Zu erledigende Aufgaben =>
- a) Schreiben Sie aus dem Text über WinCC Global Script den Abschnitt ab, der mit „danke für deine“ beginnt und mit „kann das sein.“ endet.
- b) Führen Sie den Text über WinCC Global Script im Anschluss an seinen letzten Satz weiter.

Lesetext =>
Das VBScript hat in WinCC Global Script einen zyklischen Trigger von 10 Sekunden:





Gruß Kai


----------



## Kai (28 Februar 2011)

Nachtrag:

Im WinCC Explorer muss in der Komponente "Rechner" im Dialog "Eigenschaften Rechner" (Auswahl über das Kontextmenü) in der
Registerkarte "Anlauf" ein Haken bei "Global Script Runtime" stehen:




Gruß Kai


----------



## Move (2 März 2011)

Hallo Kai,

danke für deine Hilfe.
Ich galube das Problem liegt bei mir beim Trigger.
Wenn ich das Trigger-Symbol aktiviere, bekomme ich nur den Reiter Info.
Der Reiter Trigger fehlt bei mir
Was kann das sein.

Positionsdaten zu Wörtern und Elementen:
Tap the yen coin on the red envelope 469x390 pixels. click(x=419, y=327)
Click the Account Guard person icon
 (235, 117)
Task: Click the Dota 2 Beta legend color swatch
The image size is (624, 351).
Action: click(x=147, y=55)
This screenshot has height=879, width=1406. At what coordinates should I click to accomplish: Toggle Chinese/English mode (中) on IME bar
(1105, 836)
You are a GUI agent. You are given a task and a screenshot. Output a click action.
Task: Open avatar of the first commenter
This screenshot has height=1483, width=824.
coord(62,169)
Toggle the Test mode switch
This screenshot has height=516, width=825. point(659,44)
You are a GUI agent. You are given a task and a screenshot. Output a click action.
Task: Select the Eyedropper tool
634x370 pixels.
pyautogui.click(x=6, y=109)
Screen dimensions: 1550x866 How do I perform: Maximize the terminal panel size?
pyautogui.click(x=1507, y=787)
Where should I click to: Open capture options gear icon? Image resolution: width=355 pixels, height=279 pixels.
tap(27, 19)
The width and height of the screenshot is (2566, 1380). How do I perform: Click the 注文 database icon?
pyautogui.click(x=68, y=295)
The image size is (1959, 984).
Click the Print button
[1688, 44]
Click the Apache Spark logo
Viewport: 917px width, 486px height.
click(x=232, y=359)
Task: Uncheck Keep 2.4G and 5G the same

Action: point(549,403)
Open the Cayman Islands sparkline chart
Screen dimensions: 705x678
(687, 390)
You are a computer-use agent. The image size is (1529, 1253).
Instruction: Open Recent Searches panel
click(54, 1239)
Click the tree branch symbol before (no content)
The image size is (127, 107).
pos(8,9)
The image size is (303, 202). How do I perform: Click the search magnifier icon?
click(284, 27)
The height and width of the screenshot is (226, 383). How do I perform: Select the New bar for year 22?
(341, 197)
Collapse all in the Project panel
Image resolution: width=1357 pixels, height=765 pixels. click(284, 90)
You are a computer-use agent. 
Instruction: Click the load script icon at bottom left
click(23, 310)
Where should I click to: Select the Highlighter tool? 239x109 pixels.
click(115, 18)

Erwartete Antworten =>
- a)
danke für deine Hilfe.
Ich galube das Problem liegt bei mir beim Trigger.
Wenn ich das Trigger-Symbol aktiviere, bekomme ich nur den Reiter Info.
Der Reiter Trigger fehlt bei mir
Was kann das sein.

- b)
Alle anderen Einstellungen wie von dir beschrieben habe ich soweit schon gehabt.

Gruß
Move


----------



## Move (2 März 2011)

Hallo Kai,

ich bin es nochmal, habs jetzt gefunden, muss natürlich eine Aktion anlgegen und kein Modul. Jetzt ist auch der Trigger da.

Ich schätze jetzt wirds auch funzen, probiere es gleich morgen aus

Dankw


----------



## Kai (3 März 2011)

Vielen Dank für die Rückmeldung.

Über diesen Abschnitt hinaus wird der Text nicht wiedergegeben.